Und das sind die Lieblings-Malspiele der Kids bei uns in der Praxis:

1. Die Malwand, 2. Mal du mal weiter!, 3. Wassermalen und 4. Malen mit Schaum.

Tipp 1: Die Malwand. Eine Malwand zu Hause anbringen

Hier können Kinder nach Lust und Laune frei malen! Eine Fläche, die immer bereit steht. Die Größe ist variabel, in kleinen Wohnungen wird auch die Malfläche eben kleiner… Und, ja, die Kids malen (meist) im Stehen. Machen sie gerne. Die Fläche soll in der Höhe so angebracht werden, dass die weißen Malpapiere auf Augenhöhe der Kinder angepinnt werden können. Der Vorteil vom Malen im Stehen: Freiraum zum Bewegen, die Kids sind mit dem ganzen Körper in Aktion (ein Plus für die Körpermotorik!).

Ihr braucht:

  • Presskorkplatten 4 mm, Abmessung: 100 x 50 cm (gibt’s im Korkversand)
  • doppelseitiges Klebeband
  • festes Packpapier in Rollen oder Kraftpapier in Bögen 100 x 72 cm (gibt’s im Zeichenbedarf)
  • Reißzwecken

Je nach Größe eurer Malwand besorgt ihr entsprechend Korkplatten und Papier.

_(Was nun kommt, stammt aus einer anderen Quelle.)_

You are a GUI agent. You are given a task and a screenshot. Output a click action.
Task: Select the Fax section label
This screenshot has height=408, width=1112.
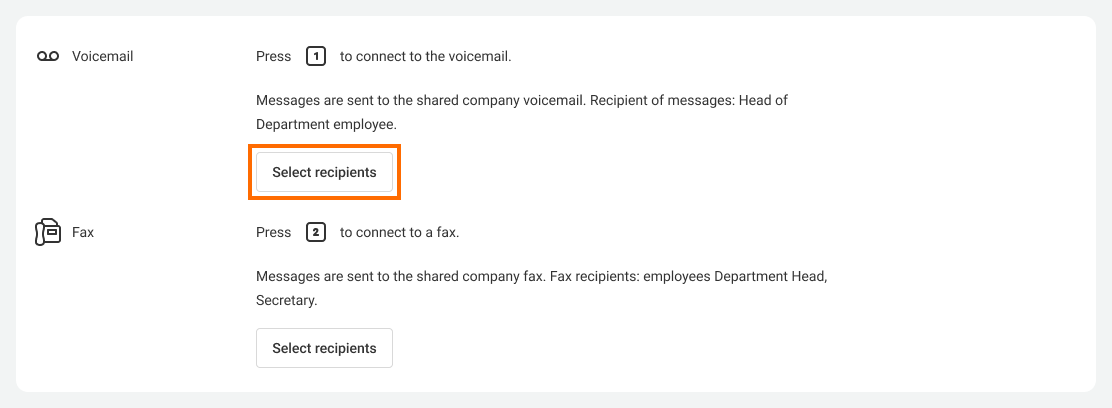pos(83,233)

Die Korkplatten mit dem doppelseitigen Klebeband auf der Wand befestigen (besser über die ganze Länge der Platten kleben!). Der Stoß der Platten sollte passgenau sein.

Das Packpapier auf die Größe der Korkplatten zuschneiden und mit Reißzwecken oder auch mit dem doppelseitigen Klebeband aufbringen.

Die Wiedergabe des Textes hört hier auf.